4.3.2 Développement de vaccins, pour la mise au point de vaccins efficaces
4.3.3 Agents thérapeutiques, pour la mise au point d'antiviraux nouveaux ou existants pour le traitement du SRAS
4.3.4 Modèles animaux pour la surveillance des maladies, le traitement et les essais de vaccins
4.3.5 Épidémiologie et bases de données, pour l'élaboration d'un modèle épidémiologique de l'éclosion du SRAS
4.3.6 Santé publique et répercussions communautaires, pour l'examen des répercussions sur la santé et l'élaboration de stratégies pour les mesures à prendre à l'avenir

4.4 Dans quelle mesure le CCRS a-t-il réussi à faciliter l'intégration rapide et efficace des résultats de recherche?

  • Dans quelle mesure le CCRS a-t-il réussi à faciliter la communication efficace entre les groupes de recherche au Canada et à l'étranger?
  • Dans quelle mesure le CCRS a-t-il réussi à faciliter une intégration rapide des nouveaux résultats dans la recherche subséquente?

5. Efficacité et efficience globales

5.1 A-t-on amélioré la capacité de recherche sur le SRAS au Canada et, si oui, dans quelle mesure?

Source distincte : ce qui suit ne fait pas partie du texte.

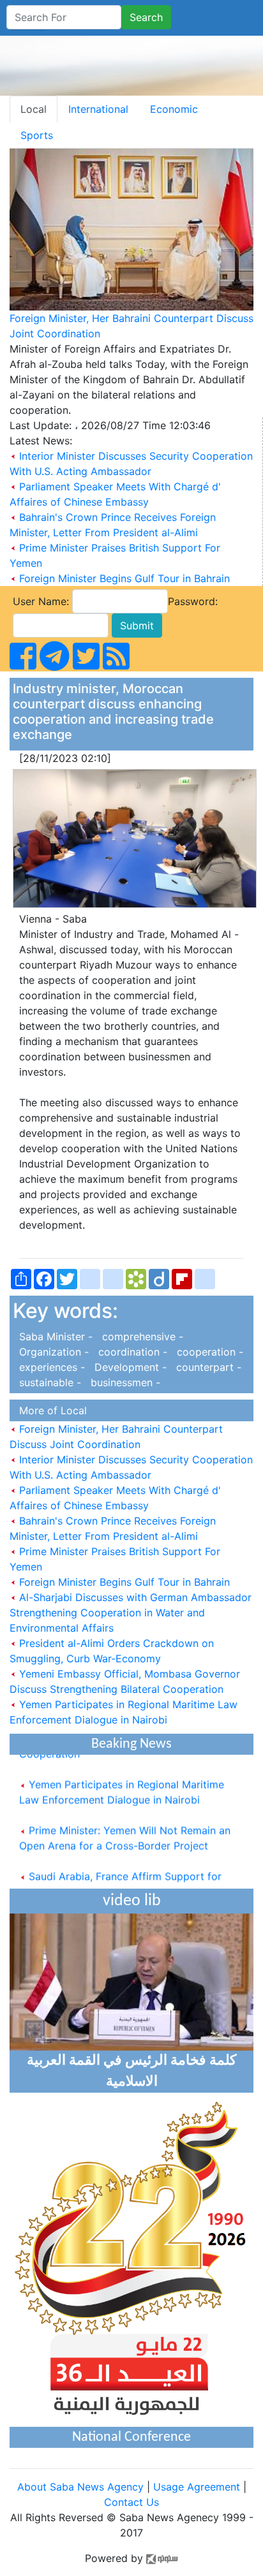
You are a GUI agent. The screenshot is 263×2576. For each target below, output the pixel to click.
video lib (132, 1901)
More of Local (50, 1410)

De quelle façon le CCRS y a-t-il contribué?

5.2 À votre avis, le CCRS a-t-il réussi à utiliser les connaissances pour améliorer la santé des Canadiens? Si oui, de quelle façon? Sinon, pourquoi pas? Comment pourrait-on améliorer la situation?

5.3 Dans l'ensemble, dans quelle mesure le CCRS a-t-il été efficace comme stratégie pour coordonner, promouvoir et appuyer la recherche sur le SRAS au Canada? Les coûts ont-ils été raisonnables compte tenu des résultats produits? Quelles autres options pourraient être plus efficaces?

5.4 À votre point de vue, quelles sont les principales leçons tirées de l'expérience du CCRS que vous aimeriez voir appliquées dans des situations futures exigeant une intervention nationale concertée des milieux de la recherche à une éclosion de maladie?